→ TRY IT: The expected result is the full listing, retyped exactly, without a single picture.

→ DATA TO PROCESS:
◆ ◆ ◆
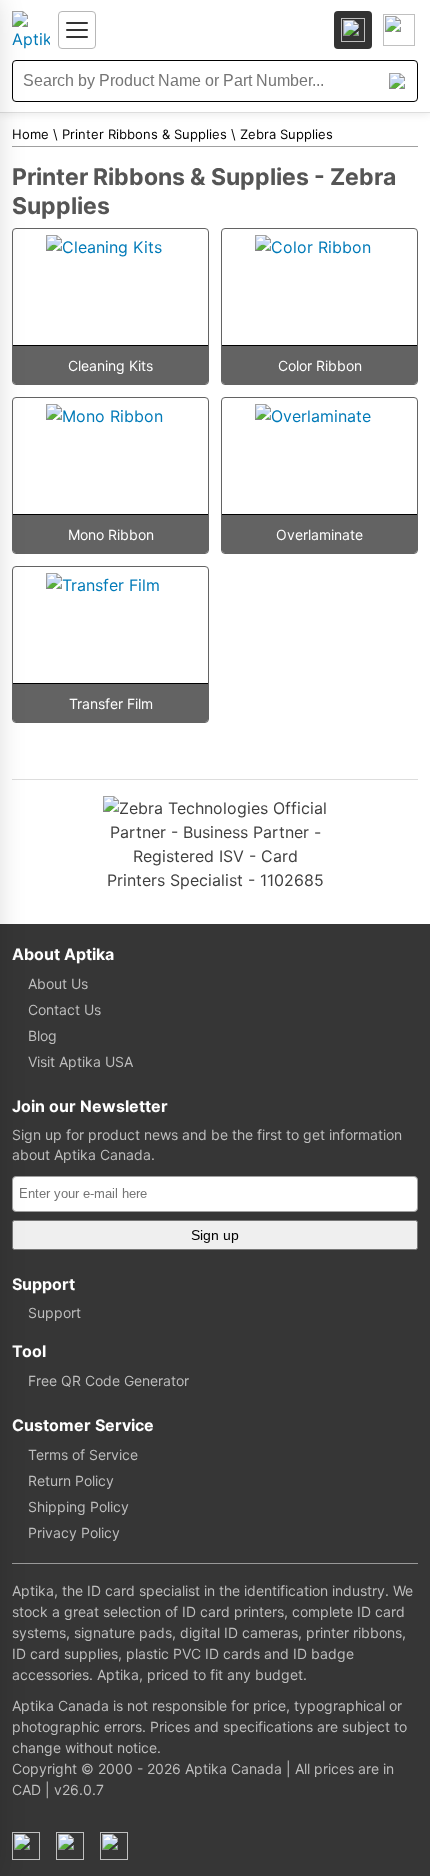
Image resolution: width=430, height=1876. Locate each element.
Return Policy (71, 1480)
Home (30, 134)
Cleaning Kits (110, 365)
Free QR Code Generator (108, 1380)
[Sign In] (353, 30)
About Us (58, 983)
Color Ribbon (320, 365)
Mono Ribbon (111, 534)
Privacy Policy (74, 1532)
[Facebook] (26, 1846)
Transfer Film (111, 703)
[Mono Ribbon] (110, 456)
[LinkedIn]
◆ ◆ ◆
→ SOLUTION TO THE EXERCISE:
Image resolution: width=430, height=1876. Locate each element.
Return Policy (71, 1480)
Home (30, 134)
Cleaning Kits (110, 365)
Free QR Code Generator (108, 1380)
[Sign In] (353, 30)
About Us (58, 983)
Color Ribbon (320, 365)
Mono Ribbon (111, 534)
Privacy Policy (74, 1532)
[Facebook] (26, 1846)
Transfer Film (111, 703)
[Mono Ribbon] (110, 456)
[LinkedIn]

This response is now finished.